* _Supplied text_:
────────

# The Alatoona, PA, baseball team name



## GaSteve (May 3, 2010)

They're called the Curve.


----------



## Long Train Runnin' (May 3, 2010)

When I was in Altoona last year I went and saw a game it was like 10 dollars for great seats. Sadly the team wasn't to good and only had 2 or 3 hits the whole game. there mascot is a steam locomotive.


----------



## Big Iron (May 3, 2010)

Long Train Runnin said:


> When I was in Altoona last year I went and saw a game it was like 10 dollars for great seats. Sadly the team wasn't to good and only had 2 or 3 hits the whole game. there mascot is a steam locomotive.



Richmond, VA just got an Eastern League affilliate and I smiled when I heard the Altoona team name. Unfortunately the name of the Richmond team is the Flying Squirrels. Needless to say our mascot is not a steam locomotive.

Double A baseball gets rather creative with thier team names, probably none better than Max Klinger's Triple A Mudhens though.


----------



## Cho Cho Charlie (May 6, 2010)

Big Iron said:


> Double A baseball gets rather creative with thier team names, probably none better than Max Klinger's Triple A Mudhens though.


Our triple A team are the Iron Pigs.


----------



## fredevad (May 6, 2010)

Syracuse, NY's minor league team is the Chiefs. The stadium is right next to the tracks and you can watch the trains go by during the game.






When we were visiting my sister-in-law last year we went to a game and we saw the WB LSL go by during the game. If I'm not mistaken, they might have even been playing the Iron Pigs.

────────

* _Listed entries_:
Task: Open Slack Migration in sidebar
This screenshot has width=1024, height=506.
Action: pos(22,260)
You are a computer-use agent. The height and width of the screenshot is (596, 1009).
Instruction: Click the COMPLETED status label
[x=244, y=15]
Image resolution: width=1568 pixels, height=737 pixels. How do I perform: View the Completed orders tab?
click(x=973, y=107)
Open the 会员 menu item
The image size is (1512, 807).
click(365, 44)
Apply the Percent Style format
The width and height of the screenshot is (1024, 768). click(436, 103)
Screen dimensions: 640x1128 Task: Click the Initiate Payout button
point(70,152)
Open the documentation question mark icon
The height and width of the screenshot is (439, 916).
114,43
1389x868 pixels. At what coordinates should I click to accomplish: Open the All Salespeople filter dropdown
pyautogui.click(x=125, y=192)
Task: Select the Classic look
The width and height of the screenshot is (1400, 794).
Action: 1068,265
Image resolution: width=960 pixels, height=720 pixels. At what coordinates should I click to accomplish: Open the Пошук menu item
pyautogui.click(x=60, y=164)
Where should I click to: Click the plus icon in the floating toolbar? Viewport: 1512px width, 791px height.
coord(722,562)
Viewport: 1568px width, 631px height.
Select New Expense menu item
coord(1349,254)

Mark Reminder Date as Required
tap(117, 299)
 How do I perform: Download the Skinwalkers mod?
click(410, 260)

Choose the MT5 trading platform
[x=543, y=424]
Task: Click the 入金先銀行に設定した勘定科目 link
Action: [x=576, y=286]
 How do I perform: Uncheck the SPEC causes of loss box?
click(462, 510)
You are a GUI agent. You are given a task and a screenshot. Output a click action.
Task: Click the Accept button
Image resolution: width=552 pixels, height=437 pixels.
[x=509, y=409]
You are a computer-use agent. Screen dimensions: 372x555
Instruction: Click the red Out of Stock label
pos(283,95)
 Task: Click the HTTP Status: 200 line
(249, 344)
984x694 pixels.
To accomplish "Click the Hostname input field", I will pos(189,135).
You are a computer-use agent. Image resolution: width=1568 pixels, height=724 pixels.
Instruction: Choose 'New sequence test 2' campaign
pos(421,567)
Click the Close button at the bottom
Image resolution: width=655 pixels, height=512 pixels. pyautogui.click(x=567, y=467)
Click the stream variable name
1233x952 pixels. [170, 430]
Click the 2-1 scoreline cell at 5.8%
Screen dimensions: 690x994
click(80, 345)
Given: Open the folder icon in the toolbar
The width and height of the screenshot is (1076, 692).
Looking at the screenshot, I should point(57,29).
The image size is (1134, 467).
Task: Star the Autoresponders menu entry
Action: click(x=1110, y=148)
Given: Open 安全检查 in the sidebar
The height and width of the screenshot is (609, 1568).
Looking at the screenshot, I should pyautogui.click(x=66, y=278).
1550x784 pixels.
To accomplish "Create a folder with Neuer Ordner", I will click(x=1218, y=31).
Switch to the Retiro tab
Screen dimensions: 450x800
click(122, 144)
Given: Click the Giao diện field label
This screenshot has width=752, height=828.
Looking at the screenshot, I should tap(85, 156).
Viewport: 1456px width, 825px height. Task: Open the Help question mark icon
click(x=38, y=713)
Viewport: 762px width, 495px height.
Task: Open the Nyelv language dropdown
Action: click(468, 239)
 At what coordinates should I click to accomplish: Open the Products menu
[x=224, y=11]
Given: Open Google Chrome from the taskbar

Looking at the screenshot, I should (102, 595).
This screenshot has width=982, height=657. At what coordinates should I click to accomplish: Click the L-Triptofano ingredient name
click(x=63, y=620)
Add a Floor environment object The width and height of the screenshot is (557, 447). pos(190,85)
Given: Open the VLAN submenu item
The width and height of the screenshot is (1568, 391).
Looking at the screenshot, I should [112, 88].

────────

* _To-do list_:
1. In the forum thread about the Altoona team name, what is the name of the Richmond, VA, team?
2. From the forum thread about the Altoona team name, duplicate the part that opens with the words containing "Our triple A" and closes with "trains go by during the game.".

* _Solutions to each task_:
1. The Flying Squirrels.

2.
Our triple A team are the Iron Pigs.


----------



## fredevad (May 6, 2010)

Syracuse, NY's minor league team is the Chiefs. The stadium is right next to the tracks and you can watch the trains go by during the game.